** Opening DATASET EXTRACT block **

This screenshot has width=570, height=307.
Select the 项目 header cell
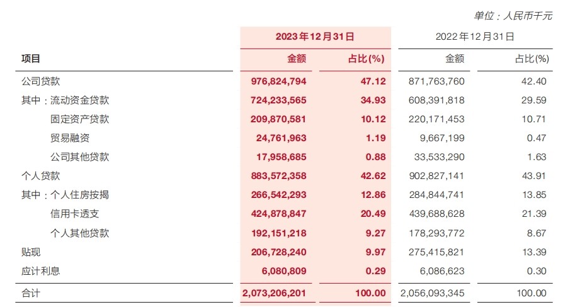[30, 59]
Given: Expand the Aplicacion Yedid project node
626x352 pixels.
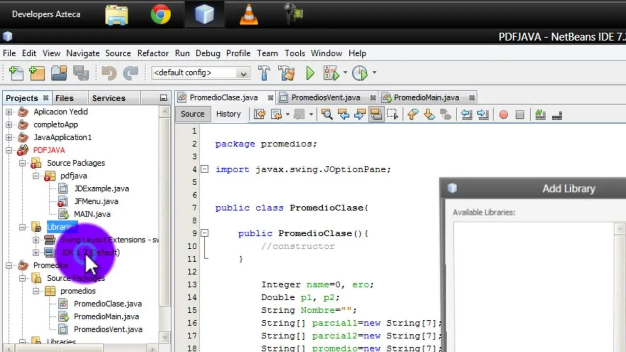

** Closing DATASET EXTRACT block **

### EXERCISE PROMPT:
All entries above, minus the pictures, should be repeated exactly.

### RESPONSE TO THE TASK:
This screenshot has width=570, height=307.
Select the 项目 header cell
[30, 59]
Given: Expand the Aplicacion Yedid project node
626x352 pixels.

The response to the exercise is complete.